Иоахим Лелевель | страница 55



В более поздние годы в вопросе непринятия услуг и подарков Лелевель дошел до полного чудачества. Родные из Польши прислали ему раз двенадцать рубашек. Лелевель немного рассердился, но в конце концов принял подарок, однако сразу же постарался послать дарителям какой-нибудь эквивалент. От доктора Северина Галензовского, друга и очень богатого человека, он после долгих споров принял в подарок бандаж, но устроил ему ужасный скандал за попытку подарить ему новое пальто. При этой оказии он описывал Галензовскому состояние своего гардероба: «Я был владельцем шести пар панталон, в том числе две пары абсолютно новенькие; из четырех одни пошли на заплаты, другие я подарил одному из наших рабочих как рабочую одежду, третьи, которые я сам носил, получил Хероним Субра, глухой старик из-под Ченстоховы, четвертые, поправив уже изношенные пуговицы, я вновь на долгое время взял для носки».

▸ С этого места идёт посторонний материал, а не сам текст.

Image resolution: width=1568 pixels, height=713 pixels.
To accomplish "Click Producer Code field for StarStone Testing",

А вот еще один анекдот. Госпожа Жоттран, жена бельгийского журналиста, с которым Лелевель был в приятельских отношениях, загорелась мыслью сделать ему новую шапку; она пригласила его к себе и велела шапочнику снять мерку с шапки, оставленной в передней. При следующем визите Лелевеля его шапку подменили на идентичную, с таким же самым козырьком «гигантских размеров». В довершение всего Лелевеля уговорили выпить несколько рюмок вина, чтобы он на месте не заметил подвоха. И действительно, он обнаружил замену только на следующий день; шапка была отослана с гневным письмом: «Прошу вернуть старую, я не нищий и милостыни не принимаю!»

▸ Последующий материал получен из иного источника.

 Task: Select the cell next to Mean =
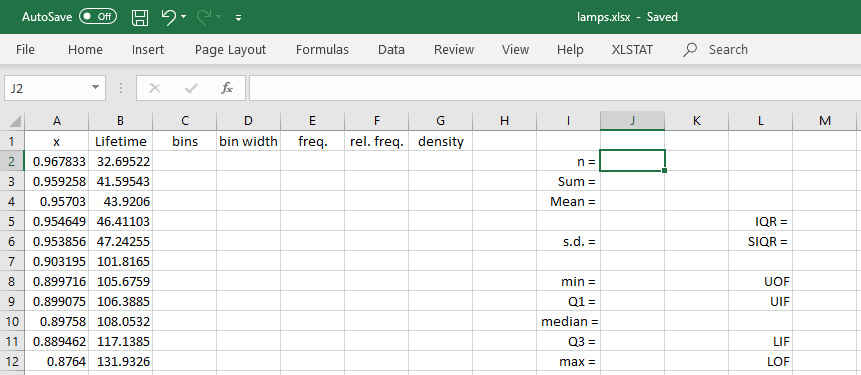tap(633, 202)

Однажды решив отвергать даже тень милостыни, он должен был обеспечивать себя сам. Он не пренебрегал физическим трудом и не считал его худшим, чем умственный; напротив, ему нравилось, когда его товарищи брались в Брюсселе за неинтеллигентский труд. Станислав Ворцель работал в типографии наборщиком и корректором; Годфрид Маас, умевший гравировать, получил работу в монетном дворе, а Шимон Конарский, позднейший эмиссар, вступил в бродячий оркестр и играл на флейте в сельских харчевнях, он зарабатывал в день три, а то и пять франков. Лелевель находился в другом положении: он был ученым с уже громким именем, научный труд считал своим истинным призванием, поэтому он стремился обеспечить себе средства на жизнь своим пером. Для иностранцев он мог готовить специальные труды, требующие эрудиции, для соотечественников — новые обзоры отечественной истории. Как мы увидим ниже, он трудился в обеих областях, но ни одна из них не обеспечивала значительных доходов. Ученые труды, написанные на французском языке, расходились лишь в узком кругу специалистов. Польские исторические книжки доходили до читателей в Польше с большими трудностями из-за цензуры. Писательский труд позволил Лелевелю оградить то, что он ценил более всего: свою независимость. Но ему удалось достичь этого ценой беспрестанных, многолетних ограничений.